Merci d'avance de votre aide.
Cordialement
PF


----------



## Moonwalker (16 Décembre 2009)

Vous avez vérifié si un coupe-feu n'entrave pas la communication entre les deux appareils ?

Voici déjà quelques informations.

Dont ceci.


----------



## pierreforestier (17 Décembre 2009)

Bonjour et merci de votre réponse .

J'ai tout essayé à nouveau - sans pare feu, etc....- Mais je n'arrive pas à la faire fonctionner en wifi.
Si je lance une impression avec l'imprimante en wifi, donc sans câble usb, l'impression reste en attente ... et ne se lance que lorsque je rebranche le câble.
A force d'avoir essayé de nombreuses fois de reconfigurer est ce que je n'aurais pas "abimer" quelque chose?
Que puis je faire d'autre?
Avec mes remerciements


----------



## Moonwalker (17 Décembre 2009)

Ben oui, mais l'adresse pour imprimer en USB et celle pour imprimer en WiFi n'est pas la même. Donc quand vous débranchez simplement l'USB, si vous ne changez pas les paramètres, le Mac ne va pas trouver l'imprimante.

Préférences Système>Imprimantes et fax

Faire un clic-droit sur l'imprimante dans la colonne de gauche -> initialiser le système d'impression

Recommencez la procédure d'installation et de connexion WiFi.

Guide d'installation au format PDF

autre documentation disponible

Rappel : sur Mac OSX 10.6 vous ne devez pas utiliser les logiciels du CD, ni conserver les logiciels que vous utilisiez avec Leopard, mais *uniquement le paquet logiciel prévu pour Mac OS X 10.6* et la mise à jour disponible via le module de mise à jour (pomme>mise à jour de logiciel).

VVersion complète des pilotes et des logiciels HP Photosmart tout-en-un - Mac OS X v10.6

Mac OS : Installation et utilisation du produit sous Mac OS X 10.6


----------



## pierreforestier (17 Décembre 2009)

MERCI BEAUCOUP !!  Enfin ça marche impeccable.
Ca fait plaisir de trouver des personnes sympathiques et dévouées.
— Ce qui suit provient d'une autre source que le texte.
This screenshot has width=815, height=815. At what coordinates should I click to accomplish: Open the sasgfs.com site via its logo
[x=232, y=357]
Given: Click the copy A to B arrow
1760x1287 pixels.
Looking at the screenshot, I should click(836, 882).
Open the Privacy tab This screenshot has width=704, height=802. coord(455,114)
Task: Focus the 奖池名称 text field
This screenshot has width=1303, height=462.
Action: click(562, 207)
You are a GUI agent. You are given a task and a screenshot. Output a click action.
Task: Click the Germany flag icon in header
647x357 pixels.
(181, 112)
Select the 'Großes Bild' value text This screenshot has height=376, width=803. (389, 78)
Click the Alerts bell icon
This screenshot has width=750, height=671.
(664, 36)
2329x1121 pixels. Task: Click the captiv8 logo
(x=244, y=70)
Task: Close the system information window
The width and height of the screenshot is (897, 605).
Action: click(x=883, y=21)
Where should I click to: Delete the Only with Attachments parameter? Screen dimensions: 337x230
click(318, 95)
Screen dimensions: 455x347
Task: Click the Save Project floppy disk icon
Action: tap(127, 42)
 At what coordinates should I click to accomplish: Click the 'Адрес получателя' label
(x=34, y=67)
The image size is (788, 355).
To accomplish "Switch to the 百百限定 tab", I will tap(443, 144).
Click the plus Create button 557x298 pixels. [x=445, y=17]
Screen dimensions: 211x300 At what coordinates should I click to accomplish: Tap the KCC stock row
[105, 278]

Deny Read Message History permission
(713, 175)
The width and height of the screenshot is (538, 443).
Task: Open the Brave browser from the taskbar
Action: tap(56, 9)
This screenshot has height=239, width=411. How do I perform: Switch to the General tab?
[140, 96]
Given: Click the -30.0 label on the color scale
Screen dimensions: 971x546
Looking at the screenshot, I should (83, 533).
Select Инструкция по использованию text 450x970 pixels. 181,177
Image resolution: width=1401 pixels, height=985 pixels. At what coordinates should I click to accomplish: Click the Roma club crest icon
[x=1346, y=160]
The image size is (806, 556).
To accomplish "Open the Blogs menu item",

Bonne soirée, et certainement à bientôt.

Pierre

P.S.: Est -il possible de connecter en wifi mon mac et un pc portable sous windows xp?


----------



## pierreforestier (18 Décembre 2009)

J'ai trouvé pour la connexion wifi pc-->mac.


----------



## docalaurent (3 Mars 2010)

Bonjour,
Mon problème est pratiquement le même : j'ai installé OSX.6 sur mon iMac.
L'imprimante HP C4380 est reconnue comme imprimante en wifi et fonctionne
mais impossible de scanner quoi que ce soit par le logiciel HP scan Pro que j'utilisais auparavant : le scanner est introuvable ! Je suis obligée de passer par les Préférences Système, et trouve cela très peu pratique... 
Quelqu'un connaît-il une solution pour qu'un logiciel HP permette de scanner facilement ?
Merci

---------- Nouveau message ajouté à 00h43 ---------- Le message précédent a été envoyé à 00h15 ----------

C'est idiot, mais je me réponds : j'ai trouvé *ça*. Je vais tester...


----------



## Moonwalker (3 Mars 2010)

Tu n'as qu'à lire le post #4. Tout y est dit.

Parfois, j'ai comme un grand découragement face au peu de réactivité neuronale constaté chez certains... 

Ça post sans lire, sans réfléchir. Ça croit que son petit cas est tellement particulier que les solutions trouvées par et pour les autres ne les concernent pas. :mouais:

L'Evolution de l'espèce, ça n'est décidément pas pour tout le monde.


----------



## docalaurent (2 Août 2011)

pas très cool, ta réponse... d'autant que j'avais trouvé par moi-meme, et édité mon message... :hein:


----------